11:47 11 Marzo 2024

Il centro di calcolo ECMWF con l’ultimo aggiornamento sentenzia: l’alta pressione durerà poco e il MALTEMPO sarà in agguato

Secondo il centro di calcolo dell'elaborato europeo, l'alta pressione potrebbe non avere la forza di arrivare nella terza decade di marzo. Facciamo il punto con gli ultimissimi aggiornamenti emessi oggi da questo modello.

Una pausa anticiclonica che durerà una settimana. Poi la nostra Penisola tornerà ad essere il bersaglio delle correnti umide occidentali che traghetteranno le perturbazioni segnatamente al nord e al centro, dove nella terza decade di marzo il clima tornerà ad essere piovoso.

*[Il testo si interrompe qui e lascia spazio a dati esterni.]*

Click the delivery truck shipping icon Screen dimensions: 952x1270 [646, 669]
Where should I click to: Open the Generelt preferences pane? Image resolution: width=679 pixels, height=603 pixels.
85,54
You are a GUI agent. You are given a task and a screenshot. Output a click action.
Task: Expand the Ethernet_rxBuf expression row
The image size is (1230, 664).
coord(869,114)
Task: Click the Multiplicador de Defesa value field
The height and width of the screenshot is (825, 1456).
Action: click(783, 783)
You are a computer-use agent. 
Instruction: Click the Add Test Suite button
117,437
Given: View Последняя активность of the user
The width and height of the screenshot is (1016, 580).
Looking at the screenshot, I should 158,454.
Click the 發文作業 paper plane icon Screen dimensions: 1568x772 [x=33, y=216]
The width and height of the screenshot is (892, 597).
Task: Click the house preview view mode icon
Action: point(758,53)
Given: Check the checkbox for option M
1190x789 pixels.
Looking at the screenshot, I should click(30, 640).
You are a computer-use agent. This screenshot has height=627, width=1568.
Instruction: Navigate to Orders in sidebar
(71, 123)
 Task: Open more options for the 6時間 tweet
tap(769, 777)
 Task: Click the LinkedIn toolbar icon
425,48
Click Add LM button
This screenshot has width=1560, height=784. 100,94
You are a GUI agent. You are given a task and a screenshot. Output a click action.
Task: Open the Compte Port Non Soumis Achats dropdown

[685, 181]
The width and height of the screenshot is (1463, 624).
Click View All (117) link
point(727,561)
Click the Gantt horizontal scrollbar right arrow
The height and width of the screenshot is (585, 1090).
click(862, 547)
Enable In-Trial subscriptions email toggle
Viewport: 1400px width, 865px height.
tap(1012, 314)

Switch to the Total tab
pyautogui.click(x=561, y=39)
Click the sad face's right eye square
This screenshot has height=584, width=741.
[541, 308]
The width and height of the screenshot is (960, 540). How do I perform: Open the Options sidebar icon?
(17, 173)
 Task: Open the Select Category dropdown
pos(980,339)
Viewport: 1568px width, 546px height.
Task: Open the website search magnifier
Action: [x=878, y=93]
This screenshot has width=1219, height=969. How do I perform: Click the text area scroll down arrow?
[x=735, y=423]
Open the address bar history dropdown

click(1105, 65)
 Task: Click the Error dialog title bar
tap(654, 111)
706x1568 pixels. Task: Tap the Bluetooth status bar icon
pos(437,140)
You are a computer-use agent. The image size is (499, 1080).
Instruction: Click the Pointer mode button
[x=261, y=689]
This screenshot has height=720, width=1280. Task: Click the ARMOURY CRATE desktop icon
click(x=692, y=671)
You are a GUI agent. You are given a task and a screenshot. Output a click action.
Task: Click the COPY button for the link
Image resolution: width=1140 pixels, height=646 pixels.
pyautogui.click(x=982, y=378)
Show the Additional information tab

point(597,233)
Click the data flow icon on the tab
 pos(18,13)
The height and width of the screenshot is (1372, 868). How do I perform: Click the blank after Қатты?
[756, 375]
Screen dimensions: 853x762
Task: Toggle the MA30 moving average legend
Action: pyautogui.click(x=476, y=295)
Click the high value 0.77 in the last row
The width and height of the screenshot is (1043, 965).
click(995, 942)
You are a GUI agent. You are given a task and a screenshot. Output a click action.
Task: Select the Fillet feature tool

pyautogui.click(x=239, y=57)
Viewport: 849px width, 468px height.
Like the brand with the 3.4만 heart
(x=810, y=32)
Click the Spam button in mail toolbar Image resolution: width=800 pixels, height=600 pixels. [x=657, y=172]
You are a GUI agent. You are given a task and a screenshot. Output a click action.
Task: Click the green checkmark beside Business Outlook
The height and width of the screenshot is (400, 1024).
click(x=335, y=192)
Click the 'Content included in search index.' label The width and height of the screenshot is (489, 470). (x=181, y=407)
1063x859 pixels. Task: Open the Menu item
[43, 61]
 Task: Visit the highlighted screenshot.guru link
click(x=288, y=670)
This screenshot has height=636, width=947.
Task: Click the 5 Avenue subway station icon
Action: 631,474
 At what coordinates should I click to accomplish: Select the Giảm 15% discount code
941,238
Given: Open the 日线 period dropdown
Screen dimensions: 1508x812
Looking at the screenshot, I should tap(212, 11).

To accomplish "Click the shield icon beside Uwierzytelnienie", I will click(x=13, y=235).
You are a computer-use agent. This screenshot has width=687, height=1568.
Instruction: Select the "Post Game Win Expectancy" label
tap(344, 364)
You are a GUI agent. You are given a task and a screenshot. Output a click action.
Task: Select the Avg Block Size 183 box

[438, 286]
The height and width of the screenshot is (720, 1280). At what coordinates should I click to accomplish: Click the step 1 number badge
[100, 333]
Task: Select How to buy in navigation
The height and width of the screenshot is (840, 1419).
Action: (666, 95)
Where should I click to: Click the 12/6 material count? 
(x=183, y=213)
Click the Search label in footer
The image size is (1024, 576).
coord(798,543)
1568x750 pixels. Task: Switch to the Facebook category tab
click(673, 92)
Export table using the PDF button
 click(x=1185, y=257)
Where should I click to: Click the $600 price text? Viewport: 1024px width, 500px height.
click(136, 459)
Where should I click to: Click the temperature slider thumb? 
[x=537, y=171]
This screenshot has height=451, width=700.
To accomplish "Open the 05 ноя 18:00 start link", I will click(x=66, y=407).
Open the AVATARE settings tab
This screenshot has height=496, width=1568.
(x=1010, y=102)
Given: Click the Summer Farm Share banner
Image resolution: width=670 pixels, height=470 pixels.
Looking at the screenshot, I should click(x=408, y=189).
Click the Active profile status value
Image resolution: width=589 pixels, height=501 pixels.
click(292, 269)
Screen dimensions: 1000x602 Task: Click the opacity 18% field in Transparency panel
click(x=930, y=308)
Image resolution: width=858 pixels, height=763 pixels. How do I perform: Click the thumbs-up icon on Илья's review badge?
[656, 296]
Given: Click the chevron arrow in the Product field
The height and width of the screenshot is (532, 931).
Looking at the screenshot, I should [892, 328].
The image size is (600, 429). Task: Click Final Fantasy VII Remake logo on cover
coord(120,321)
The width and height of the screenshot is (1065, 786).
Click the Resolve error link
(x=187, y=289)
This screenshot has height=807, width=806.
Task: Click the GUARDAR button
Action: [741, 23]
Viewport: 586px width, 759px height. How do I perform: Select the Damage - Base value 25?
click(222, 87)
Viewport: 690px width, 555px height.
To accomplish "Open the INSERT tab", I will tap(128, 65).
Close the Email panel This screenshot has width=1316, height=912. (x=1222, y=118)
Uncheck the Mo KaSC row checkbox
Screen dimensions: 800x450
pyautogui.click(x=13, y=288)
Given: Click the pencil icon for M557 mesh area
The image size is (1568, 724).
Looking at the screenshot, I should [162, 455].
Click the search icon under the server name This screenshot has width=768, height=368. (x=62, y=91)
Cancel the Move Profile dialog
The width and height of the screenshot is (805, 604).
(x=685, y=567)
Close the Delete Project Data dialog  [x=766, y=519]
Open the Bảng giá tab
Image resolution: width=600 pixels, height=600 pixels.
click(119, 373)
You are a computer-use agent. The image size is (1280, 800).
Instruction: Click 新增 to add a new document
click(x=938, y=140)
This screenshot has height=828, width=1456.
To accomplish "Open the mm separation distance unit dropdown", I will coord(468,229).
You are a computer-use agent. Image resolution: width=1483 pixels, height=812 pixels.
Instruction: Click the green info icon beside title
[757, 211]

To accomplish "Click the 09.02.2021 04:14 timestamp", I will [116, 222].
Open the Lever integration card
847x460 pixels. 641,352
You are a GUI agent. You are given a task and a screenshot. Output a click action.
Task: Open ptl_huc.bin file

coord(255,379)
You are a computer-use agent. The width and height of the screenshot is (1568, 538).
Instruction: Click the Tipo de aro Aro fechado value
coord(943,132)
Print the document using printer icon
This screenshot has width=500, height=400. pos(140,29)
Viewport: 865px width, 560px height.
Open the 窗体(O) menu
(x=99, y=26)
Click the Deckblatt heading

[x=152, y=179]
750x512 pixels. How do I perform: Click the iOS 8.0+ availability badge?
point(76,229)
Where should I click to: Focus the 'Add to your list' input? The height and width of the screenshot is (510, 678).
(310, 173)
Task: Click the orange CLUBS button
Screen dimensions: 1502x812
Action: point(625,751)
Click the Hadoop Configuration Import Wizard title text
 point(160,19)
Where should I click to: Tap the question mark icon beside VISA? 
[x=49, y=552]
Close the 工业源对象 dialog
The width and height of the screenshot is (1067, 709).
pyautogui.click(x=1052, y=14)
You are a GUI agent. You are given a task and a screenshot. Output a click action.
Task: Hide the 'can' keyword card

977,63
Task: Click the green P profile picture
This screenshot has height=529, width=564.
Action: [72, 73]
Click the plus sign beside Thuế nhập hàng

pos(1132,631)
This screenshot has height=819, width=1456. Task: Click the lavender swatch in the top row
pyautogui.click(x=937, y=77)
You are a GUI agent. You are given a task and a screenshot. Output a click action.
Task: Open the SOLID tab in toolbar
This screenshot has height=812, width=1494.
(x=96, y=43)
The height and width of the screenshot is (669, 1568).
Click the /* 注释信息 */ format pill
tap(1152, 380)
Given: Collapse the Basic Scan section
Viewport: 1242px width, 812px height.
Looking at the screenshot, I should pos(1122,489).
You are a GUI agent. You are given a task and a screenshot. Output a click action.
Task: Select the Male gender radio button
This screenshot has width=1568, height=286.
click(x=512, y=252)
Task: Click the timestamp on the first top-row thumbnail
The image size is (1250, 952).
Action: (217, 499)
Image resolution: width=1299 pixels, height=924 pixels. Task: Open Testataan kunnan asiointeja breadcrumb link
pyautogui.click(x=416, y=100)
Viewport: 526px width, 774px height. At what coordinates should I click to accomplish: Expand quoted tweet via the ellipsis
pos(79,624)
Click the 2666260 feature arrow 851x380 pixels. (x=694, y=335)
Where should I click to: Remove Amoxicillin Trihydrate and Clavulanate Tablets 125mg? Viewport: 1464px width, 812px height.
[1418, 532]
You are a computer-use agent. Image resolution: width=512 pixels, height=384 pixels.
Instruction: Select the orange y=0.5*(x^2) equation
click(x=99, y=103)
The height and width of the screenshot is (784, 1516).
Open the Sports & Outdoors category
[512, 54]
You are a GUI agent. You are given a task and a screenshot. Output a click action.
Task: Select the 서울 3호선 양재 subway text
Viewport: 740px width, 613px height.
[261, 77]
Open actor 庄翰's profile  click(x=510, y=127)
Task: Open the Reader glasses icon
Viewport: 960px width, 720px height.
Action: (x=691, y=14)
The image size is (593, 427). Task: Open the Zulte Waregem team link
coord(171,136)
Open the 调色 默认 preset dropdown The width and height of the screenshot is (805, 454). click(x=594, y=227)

Così sentenzia l’ultimissimo aggiornamento ECMWF di questa mattina, che adesso vi mostreremo nella sua interezza, ricordandoci sempre che tali mappe e le previsioni indicate, pur avendo una validità scientifica poichè effettivamente elaborate da potenti computer che eseguono miliardi di calcoli fisico-matematici basati anche su statistiche climatologiche, riteniamo non siano di utilità per programmare attività importanti.

La prima mappa mostra le anomalie di precipitazione previste in Italia fino al 17 marzo:

Le piogge che vedete al sud si riferiscono alla giornata odierna ed a quella di domani (martedi). A seguire, a parte una leggera instabilità sul versante adriatico e il meridione, il computo delle anomalie precipitative sarà sotto media specie al nord, dove avremo condizioni blandamente anticicloniche.

Osservate cosa potrebbe succedere in Italia tra il 18 e il 24 marzo:

Il medesimo centro di calcolo opta per la forzata delle correnti occidentali perturbate sull’Europa centrale e sul nord Italia con il ritorno delle piogge e della neve in montagna. Risulterà invece più secco e molto mite il tempo sulle estreme regioni meridionali, sulla Sardegna e sulla Sicilia.

Infine, queste sono le anomalie precipitative attese in Italia tra il 25 e il 31 marzo:

Le piogge dal settentrione si estenderanno anche alle regioni centrali, specie il versante tirrenico, le aree interne e la Sardegna settentrionale. Le altre zone d’Italia avranno una pluviometria complessivamente normale.